[[ Extracted entries, beginning ]]

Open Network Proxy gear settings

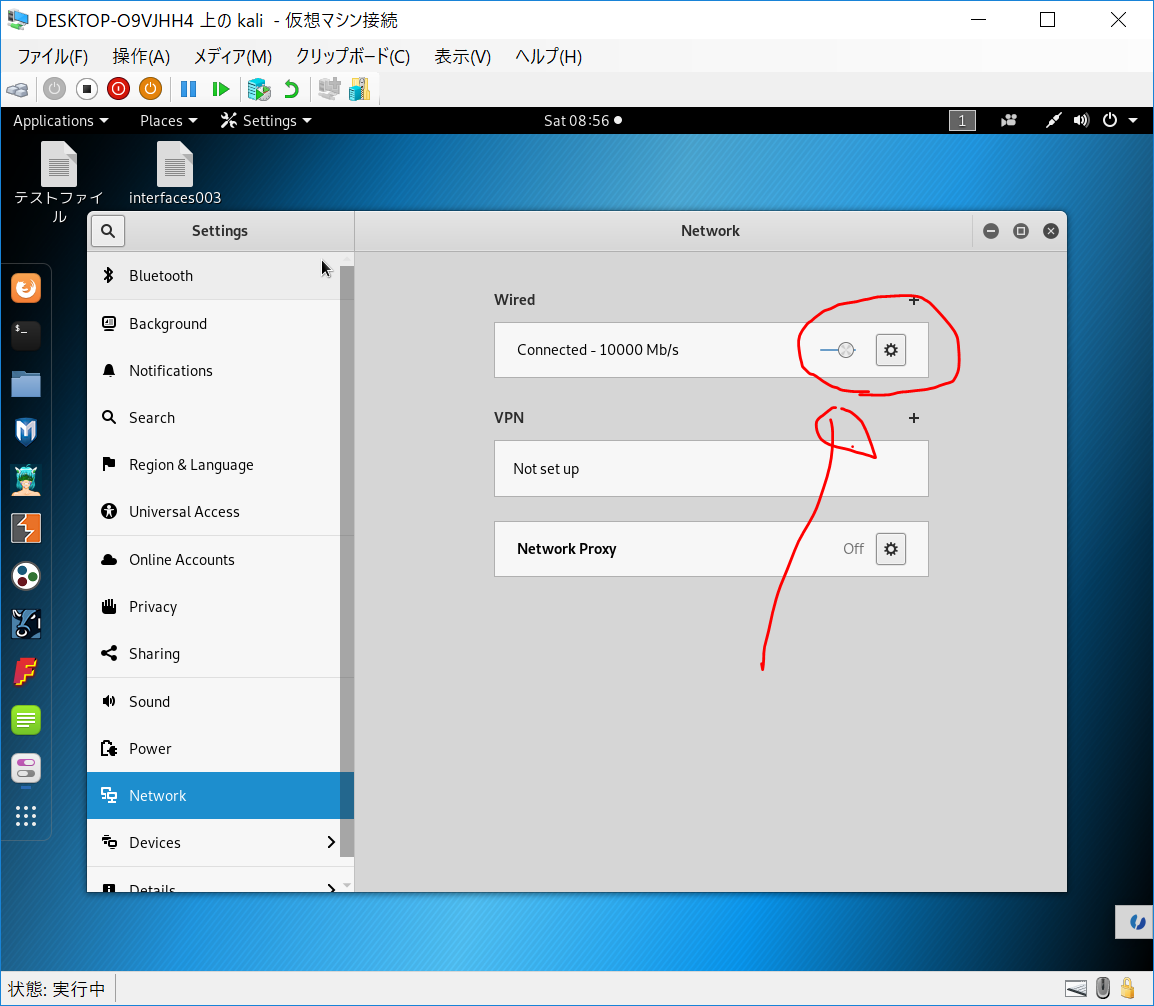[890, 549]
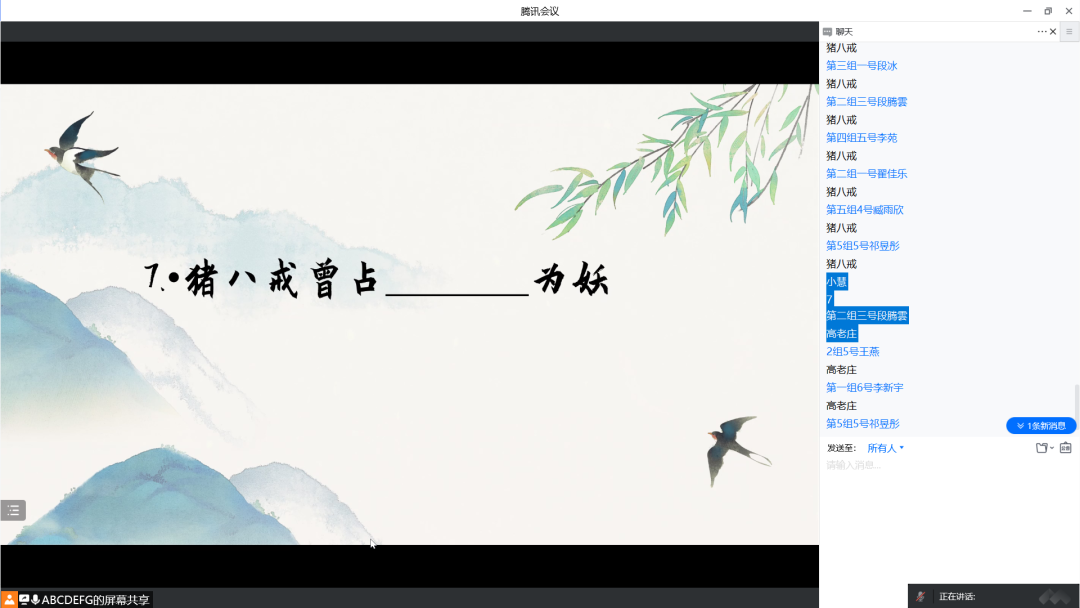1080x608 pixels.
Task: Click the chat bubble icon beside 聊天
Action: 827,32
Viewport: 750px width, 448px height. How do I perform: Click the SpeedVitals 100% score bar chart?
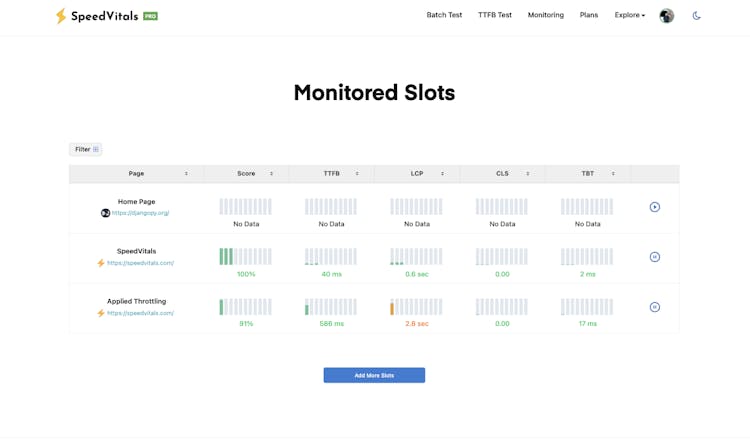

[[ Extracted entries, end ]]

Would you give the data above again word for word, skipping any images?

Open Network Proxy gear settings

[890, 549]
1080x608 pixels.
Task: Click the chat bubble icon beside 聊天
Action: 827,32
Viewport: 750px width, 448px height. How do I perform: Click the SpeedVitals 100% score bar chart?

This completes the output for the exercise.